ANGGOTA PPD MENDATANGI KPU MIMIKA, SEBUT DIMINTA BUAT LPJ TAPI DANA OPERASIONAL BELUM DIBAYARKAN Suasana saat anggota PPD mendatangi Kantor KPU Mimika (Foto:salampapua.com/Evita)

ANGGOTA PPD MENDATANGI KPU MIMIKA, SEBUT DIMINTA BUAT LPJ TAPI DANA OPERASIONAL BELUM DIBAYARKAN

SALAM PAPUA (TIMIKA) - Dana Operasional (OP) dan Dana Tahapan Pemilihan Umum (Pemilu) 2024 belum dibayarkan, puluhan Anggota Panitia Pemilihan Distrik (PPD) Komisi Pemilihan Umum (KPU) Kabupaten Mimika mendatangi Kantor KPU Mimika, Senin malam (5/6/2023).

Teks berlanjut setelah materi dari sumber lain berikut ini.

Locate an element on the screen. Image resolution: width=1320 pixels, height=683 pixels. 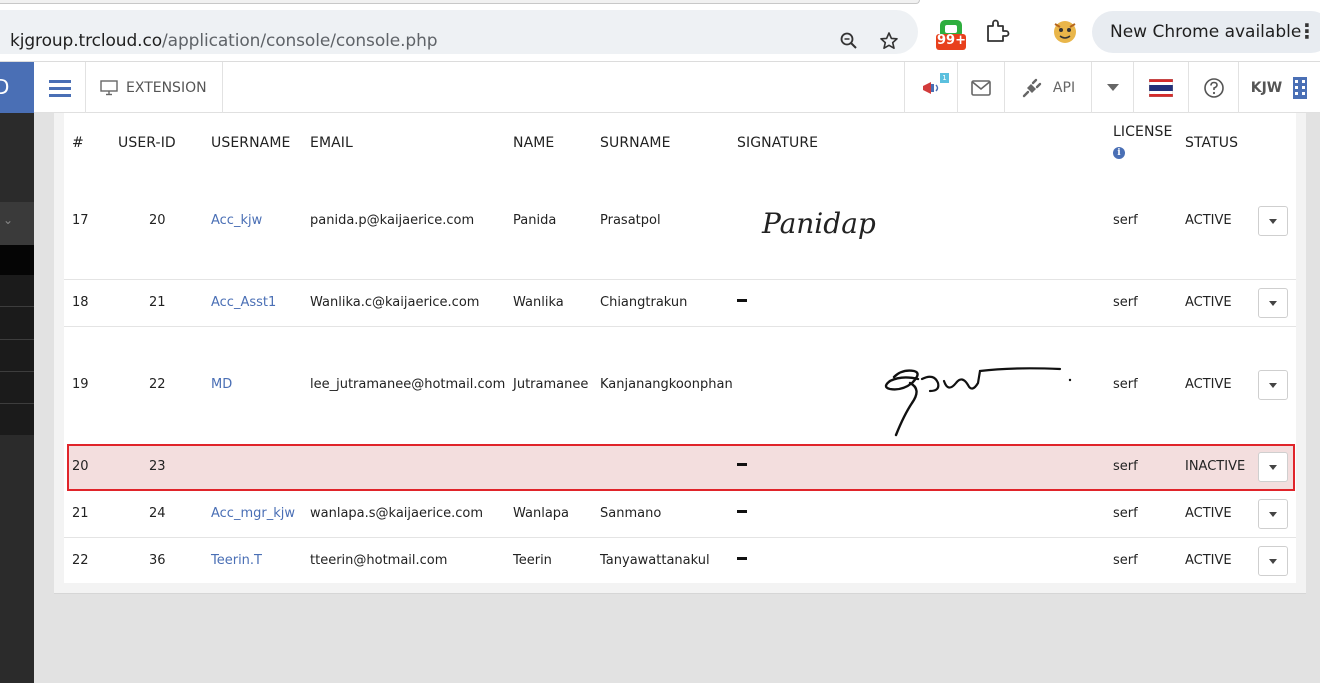
mail-button is located at coordinates (980, 88).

Ketua PPD Mimika Barat Jauh, Edi Rahayaan mengatakan bahwa 18 Distrik sudah melaksanakan tahapan Pemilu tetapi selama tahapan yang sudah berjalan 6 bulan tersebut, Dana tahapan dan Dana OP tidak diberikan secara terbuka.

Kalau honor jelas dibayarkan tetapi dana OP ini tidak pernah transparan. Waktu itu kami sudah bicara dengan Bendahara bersama Sekretaris KPU Mimika, mereka katakan jika dana di rekening KPU Mimika nol, inikan tidak mungkin, ujarnya.

Edi juga menjelaskan selama ini dirinya bekerja menggunakan dana pribadi, sehingga pada saat pleno DPSHP Tahap Akhir yang seharusnya dilakukan di setiap Distrik tapi dilakukan di Kota dan memakai lapangan terbuka.

Jelas kita jadikan satu rapat pleno di kota, kita tidak punya anggaran untuk melakukan di setiap Distrik, dan batas akhir pleno di tanggal 5 Mei, ungkapnya.

Untuk Dana OP yang diterima per Distrik sebesar Rp 4,4 juta, sedangkan Honor untuk ketua PPD Rp 2,5 juta dan anggorta PPD Rp 2,2 juta.

Yang membuat PPD tidak terima dan mengelar aksi demo damai di KPU, menurut dia, karena bendahara KPU mendesak semua PPD membuat Laporan Pertangungjawaban (LPJ) hingga Juni, sedangkan menurut PPD anggaran belum diterima sehingga ini menjadi pertanyaan mereka.

Mereka paksa PPD untuk buat LPJ OP sampai Juni, katanya itu sudah aturan dari Provinsi, sedangkan kami belum terima apa-apa dan mereka (KPU) katakan jika tidak maka anggaran kami semua ditahan dengan alasan aturan, tuturnya.

Sedangkan Anggota PPD Distrik Wania, Kosmas mengungkapkan bahwa kedatangan mereka ke KPU bukan untuk mengurangi kredibilitas KPU, tetapi murni untuk menyukseskan tahapan Pemilu.

Di sini kami bukan ingin mencari siapa yang salah, tetapi kami hanya ingin agar semua tahapan ini bisa berjalan dengan sukses, karena ini kan sudah tanggung jawab kita sebagai panitia yang sudah di percayakan, ungkapnya.

Sementara itu Sekretaris KPU Mimika, Ronny Toisuta, usai menggelar rapat di internal KPU, ia langsung menemui para PPD yang sedang menggelar aksi protes di depan kantor KPU, sembari menjelaskan jika pihak KPU berjanji akan membayar semua tunggakan dengan batas waktu di bulan Agustus.

Pokoknya semua tunggakan akan kami bayar semua, tapi berikan waktu hingga Agustus, tapi ingat, jangan sampai lupa LPJnya, ujarnya.